3. Niet betwist wordt dat met het voertuig van de betrokkene met de gemeten snelheid is gereden. De gemachtigde stelt echter dat ter plaatse geen verkeersbord J16 (wegwerkzaamheden) was geplaatst. Daarom is de opslag op het sanctiebedrag wegens wegwerkzaamheden onterecht.
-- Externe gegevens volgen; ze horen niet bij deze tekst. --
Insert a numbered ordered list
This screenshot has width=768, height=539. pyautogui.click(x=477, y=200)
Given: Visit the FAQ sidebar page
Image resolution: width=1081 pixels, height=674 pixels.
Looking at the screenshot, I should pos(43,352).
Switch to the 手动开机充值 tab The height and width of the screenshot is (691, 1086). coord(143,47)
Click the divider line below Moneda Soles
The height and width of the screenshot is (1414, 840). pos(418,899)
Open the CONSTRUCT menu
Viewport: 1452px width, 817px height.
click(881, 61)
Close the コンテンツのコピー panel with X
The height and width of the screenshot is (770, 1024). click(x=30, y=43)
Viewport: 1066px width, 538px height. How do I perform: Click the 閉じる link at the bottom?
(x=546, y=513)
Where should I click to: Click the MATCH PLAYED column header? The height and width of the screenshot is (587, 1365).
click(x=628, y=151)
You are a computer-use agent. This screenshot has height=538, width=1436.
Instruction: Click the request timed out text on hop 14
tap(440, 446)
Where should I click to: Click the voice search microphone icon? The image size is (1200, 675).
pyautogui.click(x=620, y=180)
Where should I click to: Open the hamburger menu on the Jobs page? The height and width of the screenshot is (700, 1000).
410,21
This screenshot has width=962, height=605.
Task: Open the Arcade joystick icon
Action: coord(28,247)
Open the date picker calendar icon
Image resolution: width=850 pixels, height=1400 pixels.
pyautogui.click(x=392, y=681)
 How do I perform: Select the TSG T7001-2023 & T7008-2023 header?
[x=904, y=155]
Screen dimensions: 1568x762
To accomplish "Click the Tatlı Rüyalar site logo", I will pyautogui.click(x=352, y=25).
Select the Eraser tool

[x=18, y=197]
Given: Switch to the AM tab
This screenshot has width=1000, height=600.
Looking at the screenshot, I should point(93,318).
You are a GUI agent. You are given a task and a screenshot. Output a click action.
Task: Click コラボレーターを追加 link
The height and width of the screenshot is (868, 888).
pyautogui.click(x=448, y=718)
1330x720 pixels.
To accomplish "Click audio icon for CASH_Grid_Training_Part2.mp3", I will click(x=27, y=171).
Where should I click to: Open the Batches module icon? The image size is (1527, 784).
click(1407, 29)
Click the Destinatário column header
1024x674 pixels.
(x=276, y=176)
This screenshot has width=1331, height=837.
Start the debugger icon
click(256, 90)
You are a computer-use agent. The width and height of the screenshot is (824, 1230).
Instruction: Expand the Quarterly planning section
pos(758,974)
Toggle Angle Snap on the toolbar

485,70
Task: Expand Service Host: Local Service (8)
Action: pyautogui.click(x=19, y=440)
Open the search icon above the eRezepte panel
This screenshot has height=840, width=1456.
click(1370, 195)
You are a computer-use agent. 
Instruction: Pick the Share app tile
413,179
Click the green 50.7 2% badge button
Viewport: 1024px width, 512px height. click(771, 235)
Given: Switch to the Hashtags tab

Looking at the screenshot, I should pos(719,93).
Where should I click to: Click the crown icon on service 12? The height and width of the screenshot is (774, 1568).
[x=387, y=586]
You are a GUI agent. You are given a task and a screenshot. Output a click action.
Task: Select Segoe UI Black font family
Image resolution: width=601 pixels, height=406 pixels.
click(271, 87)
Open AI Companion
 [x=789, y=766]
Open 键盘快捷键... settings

4. De sanctiebedragen voor snelheidsovertredingen bij wegwerkzaamheden, die zijn opgenomen in de bijlage bij de Wahv, zijn hoger dan die voor snelheidsovertredingen zonder dat sprake is van wegwerkzaamheden. Het hof heeft om die reden eerder geoordeeld dat een sanctie van het hogere tarief slechts kan worden opgelegd wanneer uit het dossier blijkt dat ten tijde van de gedraging een bord J16 (wegwerkzaamheden) was geplaatst voor het wegvak waar de gedraging is verricht (vgl. het arrest van het hof van 16 januari 2019, gepubliceerd op rechtspraak.nl met vindplaats ECLI:NL:GHARL:2019:338). De enkele omschrijving bij de feitgegevens dat sprake is van wegwerkzaamheden is daarvoor onvoldoende.
5. Het verweer van de gemachtigde treft doel. Uit de stukken blijkt niet dat er ten tijde van de gedraging een bord J16 was geplaatst. Het hof zal het beroep tegen de inleidende beschikking daarom gedeeltelijk gegrond verklaren en de feitcode, de omschrijving van de gedraging en het bedrag van de sanctie wijzigen. Het teveel aan zekerheid gestelde moet worden gerestitueerd.
6. Omdat de inleidende beschikking niet wordt vernietigd, is er geen aanleiding voor een proceskostenvergoeding (vgl. het arrest van het hof van 1 mei 2019, gepubliceerd op rechtspraak.nl met vindplaats ECLI:NL:GHARL:2019:3197).
Beslissing
Het gerechtshof:
vernietigt de beslissing van de kantonrechter;
verklaart het beroep tegen de beslissing van de officier van justitie gegrond en vernietigt die;
verklaart het beroep tegen de inleidende beschikking gedeeltelijk gegrond en wijzigt deze, in zoverre dat de feitcode, de omschrijving van de gedraging, en het bedrag van de sanctie worden gewijzigd in, respectievelijk, 'VM025', 'overschrijding maximumsnelheid op autosnelwegen met 25 km/u (verkeersbord A1)' en '€ 217,00';
bepaalt dat het teveel aan zekerheid gestelde bedrag aan de betrokkene wordt gerestitueerd;
wijst het verzoek om een proceskostenvergoeding af.
Dit arrest is gewezen door mr. Anjewierden, in tegenwoordigheid van mr. Huizenga als griffier op een openbare zitting uitgesproken.